R : TUKEY following one-way ANOVA - r

I conducted a one-way ANOVA in R, but I keep getting error messages when I attempt to do a Tukey post-hoc to see which treatments differ from each other.
(I would like the results to be ranked (a, ab, b, bcd...etc.)
DATA details:
data = "abh2"
x = 6 treatments : "treatment"
y= moisture readings "moist" (n=63 per treatment, total=378)
I ran a one-way ANOVA:
anov <- anova(lm(moist~treatment, data=abh2))
.# RESULTS indicate I can move to a post hoc (p<0.05):
Analysis of Variance Table
Response: moist
Df Sum Sq Mean Sq F value Pr(>F)
treatment 5 1706.3 341.27 25.911 < 2.2e-16 ***
I chose Tukey HSD and tried to run it with 2 methods, but get error messages for both:
Built-in R function:
TukeyHSD(anov)
# ERROR : no applicable method for 'TukeyHSD' applied to an object of class "c('anova', 'data.frame')"
Agricolae package:
HSD.test(anov, "treatment", group=TRUE, console=TRUE)

*Supplied data*
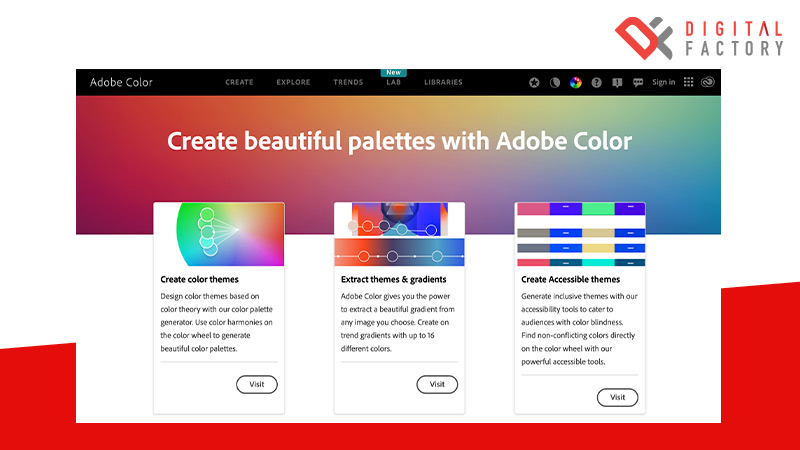Click the color wheel thumbnail image
Screen dimensions: 800x450
point(218,234)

*Problem to work on*
Write out the part of the Tukey post-hoc post that begins at the words "I ran a one-way" and stops after "TukeyHSD(anov)".

*Result of the task*
I ran a one-way ANOVA:
anov <- anova(lm(moist~treatment, data=abh2))
.# RESULTS indicate I can move to a post hoc (p<0.05):
Analysis of Variance Table
Response: moist
Df Sum Sq Mean Sq F value Pr(>F)
treatment 5 1706.3 341.27 25.911 < 2.2e-16 ***
I chose Tukey HSD and tried to run it with 2 methods, but get error messages for both:
Built-in R function:
TukeyHSD(anov)